▼▼▼

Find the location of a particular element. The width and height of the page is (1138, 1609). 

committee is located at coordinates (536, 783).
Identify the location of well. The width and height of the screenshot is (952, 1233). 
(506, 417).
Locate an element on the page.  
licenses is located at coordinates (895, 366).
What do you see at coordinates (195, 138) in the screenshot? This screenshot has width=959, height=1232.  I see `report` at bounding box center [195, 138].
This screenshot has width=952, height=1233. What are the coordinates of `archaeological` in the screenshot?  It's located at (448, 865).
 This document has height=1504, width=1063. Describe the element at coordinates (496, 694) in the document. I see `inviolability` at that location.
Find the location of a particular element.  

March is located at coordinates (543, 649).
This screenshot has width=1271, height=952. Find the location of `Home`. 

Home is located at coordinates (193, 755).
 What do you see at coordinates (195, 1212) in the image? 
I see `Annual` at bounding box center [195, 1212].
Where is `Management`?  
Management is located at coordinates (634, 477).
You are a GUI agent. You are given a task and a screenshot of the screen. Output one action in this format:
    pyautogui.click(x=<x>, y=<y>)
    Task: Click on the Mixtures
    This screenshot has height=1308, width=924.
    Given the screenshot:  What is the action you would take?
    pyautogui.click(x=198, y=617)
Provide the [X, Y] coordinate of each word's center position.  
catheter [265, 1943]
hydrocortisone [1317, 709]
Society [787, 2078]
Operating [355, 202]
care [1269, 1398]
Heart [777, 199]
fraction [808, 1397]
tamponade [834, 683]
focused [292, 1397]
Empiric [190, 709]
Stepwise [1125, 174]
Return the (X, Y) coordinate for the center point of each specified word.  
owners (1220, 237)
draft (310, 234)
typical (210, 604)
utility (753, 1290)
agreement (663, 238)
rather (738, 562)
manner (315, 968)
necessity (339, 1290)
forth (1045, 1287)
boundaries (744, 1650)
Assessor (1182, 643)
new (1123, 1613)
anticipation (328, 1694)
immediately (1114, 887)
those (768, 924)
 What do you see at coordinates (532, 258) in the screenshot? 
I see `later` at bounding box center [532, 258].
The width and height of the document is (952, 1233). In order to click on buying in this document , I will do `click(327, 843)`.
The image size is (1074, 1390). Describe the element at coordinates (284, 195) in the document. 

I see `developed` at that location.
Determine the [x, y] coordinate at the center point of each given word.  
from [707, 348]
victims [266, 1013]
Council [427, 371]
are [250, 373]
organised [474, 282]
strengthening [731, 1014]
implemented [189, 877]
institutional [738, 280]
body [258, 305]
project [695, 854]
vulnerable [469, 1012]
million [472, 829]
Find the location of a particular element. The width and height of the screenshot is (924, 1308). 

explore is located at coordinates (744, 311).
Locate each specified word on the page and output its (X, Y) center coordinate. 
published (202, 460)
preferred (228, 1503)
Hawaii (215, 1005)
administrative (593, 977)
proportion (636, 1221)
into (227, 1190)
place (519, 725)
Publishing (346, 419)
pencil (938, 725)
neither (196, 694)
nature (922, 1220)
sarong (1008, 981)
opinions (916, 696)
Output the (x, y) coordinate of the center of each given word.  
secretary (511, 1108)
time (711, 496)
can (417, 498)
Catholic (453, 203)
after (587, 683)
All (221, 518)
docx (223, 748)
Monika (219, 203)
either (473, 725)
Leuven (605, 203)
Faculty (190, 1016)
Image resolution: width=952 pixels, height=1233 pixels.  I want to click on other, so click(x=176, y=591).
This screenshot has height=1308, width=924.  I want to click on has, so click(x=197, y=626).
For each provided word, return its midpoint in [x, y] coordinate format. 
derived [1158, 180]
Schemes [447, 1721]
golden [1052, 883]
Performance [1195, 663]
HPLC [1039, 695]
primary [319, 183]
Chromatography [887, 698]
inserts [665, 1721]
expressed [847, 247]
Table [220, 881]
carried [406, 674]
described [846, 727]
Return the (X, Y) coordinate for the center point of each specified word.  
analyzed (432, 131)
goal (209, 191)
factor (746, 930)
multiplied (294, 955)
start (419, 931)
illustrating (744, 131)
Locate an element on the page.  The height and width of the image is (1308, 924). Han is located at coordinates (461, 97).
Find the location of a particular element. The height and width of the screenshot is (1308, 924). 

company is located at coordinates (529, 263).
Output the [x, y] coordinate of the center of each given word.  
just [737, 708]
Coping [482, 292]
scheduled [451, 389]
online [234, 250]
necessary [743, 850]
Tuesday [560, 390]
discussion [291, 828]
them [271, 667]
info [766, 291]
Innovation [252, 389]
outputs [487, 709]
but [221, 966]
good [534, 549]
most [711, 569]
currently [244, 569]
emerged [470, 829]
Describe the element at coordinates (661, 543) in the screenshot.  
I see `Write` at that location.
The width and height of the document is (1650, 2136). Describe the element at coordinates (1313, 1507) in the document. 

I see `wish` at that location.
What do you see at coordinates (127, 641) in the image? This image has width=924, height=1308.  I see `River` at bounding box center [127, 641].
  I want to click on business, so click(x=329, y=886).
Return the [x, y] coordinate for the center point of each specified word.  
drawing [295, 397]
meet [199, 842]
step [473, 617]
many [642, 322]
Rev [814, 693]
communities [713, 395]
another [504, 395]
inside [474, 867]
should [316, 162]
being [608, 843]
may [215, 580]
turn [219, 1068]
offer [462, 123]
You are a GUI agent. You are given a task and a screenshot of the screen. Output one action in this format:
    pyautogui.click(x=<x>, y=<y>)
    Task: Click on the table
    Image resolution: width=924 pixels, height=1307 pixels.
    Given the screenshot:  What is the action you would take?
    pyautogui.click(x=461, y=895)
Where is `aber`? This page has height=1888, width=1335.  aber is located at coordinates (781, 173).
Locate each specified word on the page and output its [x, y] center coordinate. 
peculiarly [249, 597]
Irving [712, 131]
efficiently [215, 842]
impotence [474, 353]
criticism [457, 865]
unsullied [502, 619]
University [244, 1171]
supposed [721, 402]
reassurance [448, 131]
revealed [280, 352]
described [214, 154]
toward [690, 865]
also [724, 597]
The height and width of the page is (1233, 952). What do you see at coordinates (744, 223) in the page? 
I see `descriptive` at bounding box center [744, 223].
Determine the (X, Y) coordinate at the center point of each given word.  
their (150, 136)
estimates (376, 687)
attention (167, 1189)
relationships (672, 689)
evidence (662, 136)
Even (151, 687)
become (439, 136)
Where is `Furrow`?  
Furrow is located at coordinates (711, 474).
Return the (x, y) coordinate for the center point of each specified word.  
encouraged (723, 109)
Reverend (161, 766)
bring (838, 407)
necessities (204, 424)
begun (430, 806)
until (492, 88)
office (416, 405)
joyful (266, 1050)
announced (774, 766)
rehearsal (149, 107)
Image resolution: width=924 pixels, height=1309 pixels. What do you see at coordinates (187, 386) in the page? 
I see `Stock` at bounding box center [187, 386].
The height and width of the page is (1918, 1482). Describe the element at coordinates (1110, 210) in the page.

▲▲▲

Requirements
Arrange the listing above as a Markdown table with the columns Row and Line. Cover only the stretch from the first line of the listing up to and including the line with "What do you see at coordinates (195, 138)", giving each line its own numbered row and leaving out blank lines.

Written solution
| Row | Line |
|---|---|
| 1 | Find the location of a particular element. The width and height of the page is (1138, 1609).  |
| 2 | committee is located at coordinates (536, 783). |
| 3 | Identify the location of well. The width and height of the screenshot is (952, 1233).  |
| 4 | (506, 417). |
| 5 | Locate an element on the page.   |
| 6 | licenses is located at coordinates (895, 366). |
| 7 | What do you see at coordinates (195, 138) in the screenshot? This screenshot has width=959, height=1232.  I see `report` at bounding box center [195, 138]. |